A paragraph from the end of the story, he writes the most incendiary statement of the entire article, “Congolese health professionals are becoming exasperated.

Many argue for a political solution, not a military one, and say Western powers should put more pressure on Rwanda, which is widely accused of preserving its own stability by keeping the violence on the other side of the border.

Back in university I took a course in ‘Formal Logic’. I can not lie and say I enjoyed it. However, it has certainly played a major role in the way I dissect information because it gave me a set of rules for making deductions that were self evident.

So, if I follow Mr. Jeffrey Gettleman’s syllogism I get an argument that sounds like this:

A. Men, and women, are being raped and killed in the Congo in increased numbers today

B. The Umoja Wetu joint military campaign, which begun on  January 20 ended only recently

C. Therefore the Umoja Wetu military exercise is to be somehow blamed for the increasing incidences of rape.
Well, I have a few questions that I feel were not answered in this article.

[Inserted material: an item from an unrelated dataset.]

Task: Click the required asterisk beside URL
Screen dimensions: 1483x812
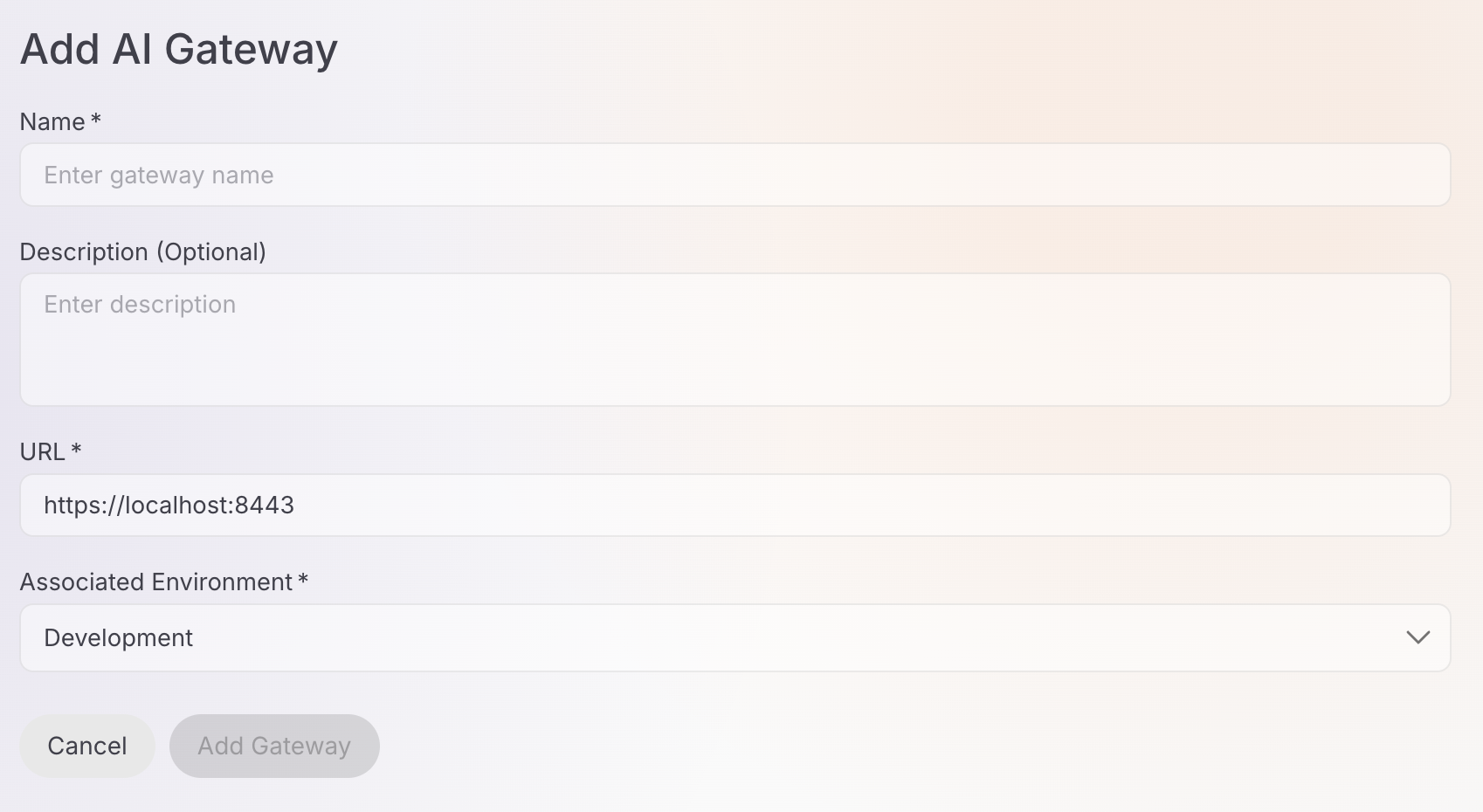Action: pyautogui.click(x=76, y=449)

The main one being, ‘how he made the jump from incidences of male rape to concluding that it was caused by the first serious attempt to solve the lawlessness’?

I will not dispute the numbers he quotes or the heartfelt testimonies of the victims; however, I beg to differ on the conclusion he made.

To call the operation disastrous, as Anneke Van Woudenberg of Human Rights Watch did, is unfair.

The Twenty-seventh report of the Secretary-General on the United Nations Organization Mission in the Democratic Republic of the Congo, which he presented on March 27, 2009, disputes his assertion.

The Secretary General’s report reveals that:- “The joint operation succeeded in dislodging FDLR elements from most of their strongholds in Rutshuru, Lubero and Masisi territories and deprived FDLR of important sources of revenue from checkpoints and “market taxes”.

The operation also resulted in the return of more than 6,000 Rwandans from the Democratic Republic of the Congo under the auspices of MONUC or the Office of the United Nations High Commissioner for Refugees (UNHCR), nearly four times the number repatriated during the whole of 2008.

Of these, MONUC supported the disarmament, demobilization, reintegration and resettlement or repatriation of some 1,476 FDLR combatants and dependants, while approximately 4,500 Rwandans were repatriated by UNHCR”.

So, attempting to call the joint campaign an utter waste of time is a flight of fancy. I will be the first to admit that the operation was never going to be the panacea for all the travails that afflicted the region.

But to suggest that the prevailing status quo was a cakewalk is ludicrous.

The FDLR, deemed by the US State Department a terrorist group, had free reign to come and go as they liked. They raped, killed and taxed their Congolese victims with impunity, while other militia groups such as the Mai-Mai did likewise.

The Congolese national army, FADRC, was banished to patrolling the city of Goma while a climate of anarchy permutated everywhere else.

The violence, rape and pillage are just symptoms of a larger malaise; the lack of effective government control.  The culture of impunity has sunk such great roots in Eastern DRC that only through a drastic show of ‘government might’ can these atrocities be halted.

Certainly, such a move will cause hardship and death, but I prefer to look at it like the vital amputation of a gangrenous limb. You lose the leg, but you save the life.